Some decisions, such as predicting the winner of a baseball game, are challenging in part because outcomes are probabilistic. When making such decisions, one view is that humans stochastically and selectively retrieve a small set of relevant memories that provides evidence for competing options. We show that optimal performance at test is impossible when retrieving information in this fashion, no matter how extensive training is, because limited retrieval introduces noise into the decision process that cannot be overcome. One implication is that people should be more accurate in predicting future events when trained on idealized rather than on the actual distributions of items. In other words, we predict the best way to convey information to people is to present it in a distorted, idealized form. Idealization of training distributions is predicted to reduce the harmful noise induced by immutable bottlenecks in people’s memory retrieval processes. In contrast, machine learning systems that selectively weight (i.e., retrieve) all training examples at test should not benefit from idealization.
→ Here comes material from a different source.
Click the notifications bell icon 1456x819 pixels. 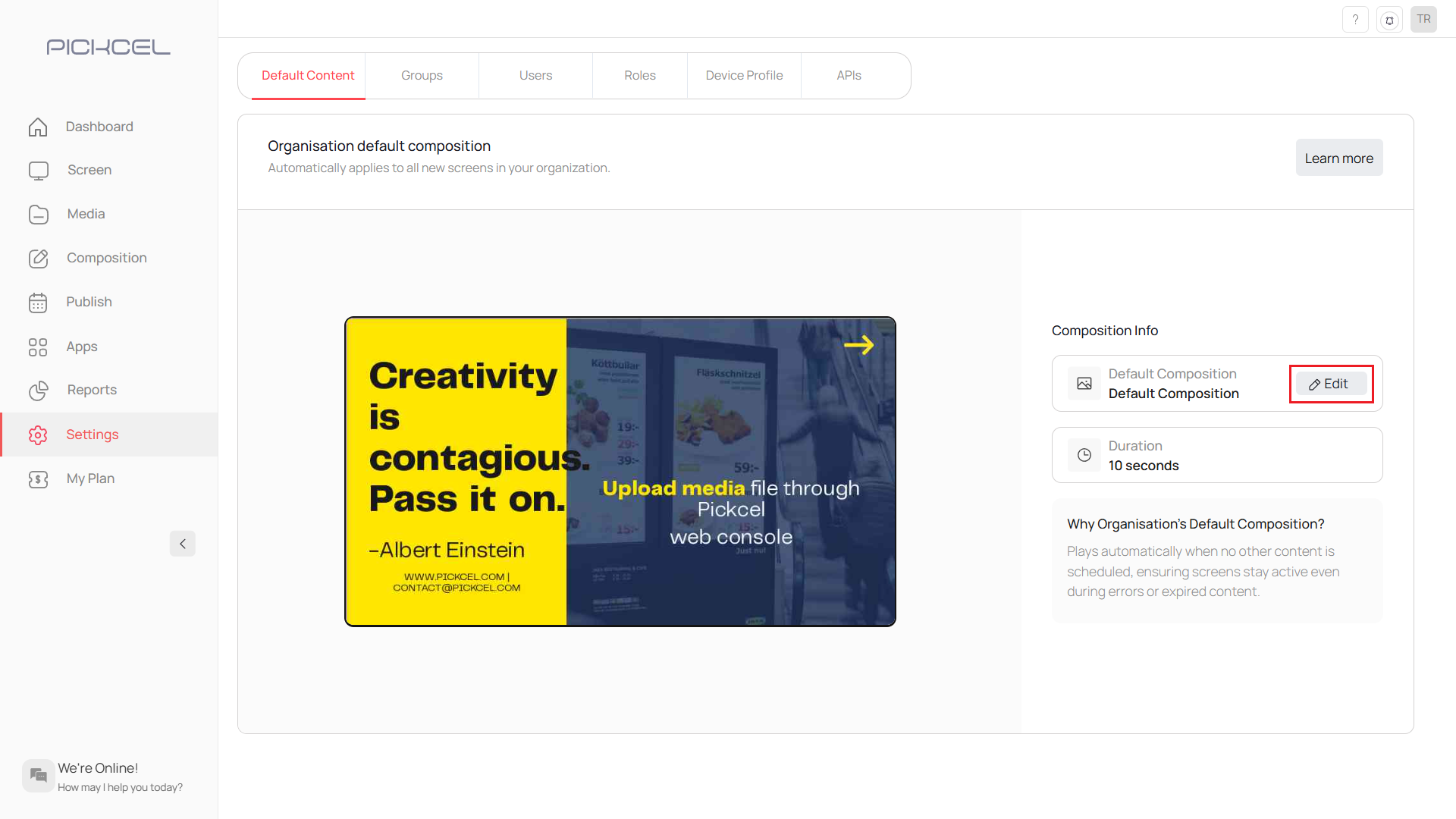pyautogui.click(x=1389, y=20)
These conjectures are strongly supported by several studies and supporting analyses. Unlike machine systems, people’s test performance on a target distribution is higher when they are trained on an idealized version of the distribution rather than on the actual target distribution. Optimal machine classifiers modified to selectively and stochastically sample from memory match the pattern of human performance. These results suggest firm limits on human rationality and have broad implications for how to train humans tasked with important classification decisions, such as radiologists, baggage screeners, intelligence analysts, and gamblers.Here are some clips from their text:
For probabilistic problems, such as determining whether a tumor is cancerous, whether it will rain, or whether a passenger is a security threat, selectively sampling memory at the time of decision makes it impossible for the learner to overcome uncertainty in the training domain. From a signal-detection perspective, selective sampling from memory results in noisy and inconsistent placement of the criterion across decision trials. Even with a perfect memory for all past experiences, a learner who selectively samples from memory will perform suboptimally on ambiguous category structures
Figure (A) Categories A (red curve) and B (green curve) are probabilistic, overlapping distributions. After experiencing many training items (denoted by the red A and green B letters), an optimal classifier places the decision criterion (dotted line) to maximize accuracy, and will classify all new test items to left of the criterion as A and all items to the right of the criterion as B. (B) Thus, the optimal classifier will always judge item S8 to be an A. In contrast, a model that stochastically and nonexhaustively samples similar items from memory may retrieve the three circled items and classify S8 as a B, which is not the most likely category. This sampling model will never achieve optimal performance when trained on ambiguous category structures. (C) Idealizing the category structures during training such that all items to the left of the criterion are labeled as A and to the right as B (underlined items are idealized) leads to optimal performance for both the optimal classifier and the selective sampling model.